• [Task brief] Rewrite the items below, changing every "Where should I click to" to "Where do I click to" and leaving everything else untouched.

....

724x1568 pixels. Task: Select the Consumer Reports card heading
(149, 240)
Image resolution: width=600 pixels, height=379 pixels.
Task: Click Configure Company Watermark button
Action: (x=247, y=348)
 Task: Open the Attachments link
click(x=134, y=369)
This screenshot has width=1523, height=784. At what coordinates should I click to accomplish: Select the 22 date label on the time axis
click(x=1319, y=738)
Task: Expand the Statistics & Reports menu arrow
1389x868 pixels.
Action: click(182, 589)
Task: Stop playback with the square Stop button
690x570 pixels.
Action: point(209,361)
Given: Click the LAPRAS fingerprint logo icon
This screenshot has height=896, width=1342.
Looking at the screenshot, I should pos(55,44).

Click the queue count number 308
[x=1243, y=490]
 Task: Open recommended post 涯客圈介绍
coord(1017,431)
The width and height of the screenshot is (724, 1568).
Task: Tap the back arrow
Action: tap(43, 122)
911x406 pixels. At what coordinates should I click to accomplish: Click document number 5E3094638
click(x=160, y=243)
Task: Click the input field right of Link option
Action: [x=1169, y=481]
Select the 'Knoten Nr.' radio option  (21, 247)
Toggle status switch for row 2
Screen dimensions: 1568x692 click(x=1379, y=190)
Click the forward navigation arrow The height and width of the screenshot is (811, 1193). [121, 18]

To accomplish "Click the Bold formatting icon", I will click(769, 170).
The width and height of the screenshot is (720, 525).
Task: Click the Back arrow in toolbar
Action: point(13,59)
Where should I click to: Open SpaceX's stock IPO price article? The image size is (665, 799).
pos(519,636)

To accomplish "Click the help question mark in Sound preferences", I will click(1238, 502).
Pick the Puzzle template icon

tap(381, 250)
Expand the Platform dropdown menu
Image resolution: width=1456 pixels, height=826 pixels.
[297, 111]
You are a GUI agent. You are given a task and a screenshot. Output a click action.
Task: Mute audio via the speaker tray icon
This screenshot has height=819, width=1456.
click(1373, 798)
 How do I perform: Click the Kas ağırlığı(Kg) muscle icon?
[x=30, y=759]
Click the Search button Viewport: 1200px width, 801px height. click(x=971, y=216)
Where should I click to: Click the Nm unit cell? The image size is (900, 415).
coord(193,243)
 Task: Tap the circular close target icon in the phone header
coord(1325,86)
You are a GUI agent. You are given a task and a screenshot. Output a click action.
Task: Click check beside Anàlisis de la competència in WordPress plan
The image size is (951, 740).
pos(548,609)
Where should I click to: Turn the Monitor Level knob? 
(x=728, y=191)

....

• [The solution]
724x1568 pixels. Task: Select the Consumer Reports card heading
(149, 240)
Image resolution: width=600 pixels, height=379 pixels.
Task: Click Configure Company Watermark button
Action: (x=247, y=348)
 Task: Open the Attachments link
click(x=134, y=369)
This screenshot has width=1523, height=784. At what coordinates should I click to accomplish: Select the 22 date label on the time axis
click(x=1319, y=738)
Task: Expand the Statistics & Reports menu arrow
1389x868 pixels.
Action: click(182, 589)
Task: Stop playback with the square Stop button
690x570 pixels.
Action: point(209,361)
Given: Click the LAPRAS fingerprint logo icon
This screenshot has height=896, width=1342.
Looking at the screenshot, I should pos(55,44).

Click the queue count number 308
[x=1243, y=490]
 Task: Open recommended post 涯客圈介绍
coord(1017,431)
The width and height of the screenshot is (724, 1568).
Task: Tap the back arrow
Action: tap(43, 122)
911x406 pixels. At what coordinates should I click to accomplish: Click document number 5E3094638
click(x=160, y=243)
Task: Click the input field right of Link option
Action: [x=1169, y=481]
Select the 'Knoten Nr.' radio option  (21, 247)
Toggle status switch for row 2
Screen dimensions: 1568x692 click(x=1379, y=190)
Click the forward navigation arrow The height and width of the screenshot is (811, 1193). [121, 18]

To accomplish "Click the Bold formatting icon", I will click(769, 170).
The width and height of the screenshot is (720, 525).
Task: Click the Back arrow in toolbar
Action: point(13,59)
Where do I click to: Open SpaceX's stock IPO price article? The image size is (665, 799).
pos(519,636)

To accomplish "Click the help question mark in Sound preferences", I will click(1238, 502).
Pick the Puzzle template icon

tap(381, 250)
Expand the Platform dropdown menu
Image resolution: width=1456 pixels, height=826 pixels.
[297, 111]
You are a GUI agent. You are given a task and a screenshot. Output a click action.
Task: Mute audio via the speaker tray icon
This screenshot has height=819, width=1456.
click(1373, 798)
 How do I perform: Click the Kas ağırlığı(Kg) muscle icon?
[x=30, y=759]
Click the Search button Viewport: 1200px width, 801px height. click(x=971, y=216)
Where do I click to: Click the Nm unit cell? The image size is (900, 415).
coord(193,243)
 Task: Tap the circular close target icon in the phone header
coord(1325,86)
You are a GUI agent. You are given a task and a screenshot. Output a click action.
Task: Click check beside Anàlisis de la competència in WordPress plan
The image size is (951, 740).
pos(548,609)
Where do I click to: Turn the Monitor Level knob? 
(x=728, y=191)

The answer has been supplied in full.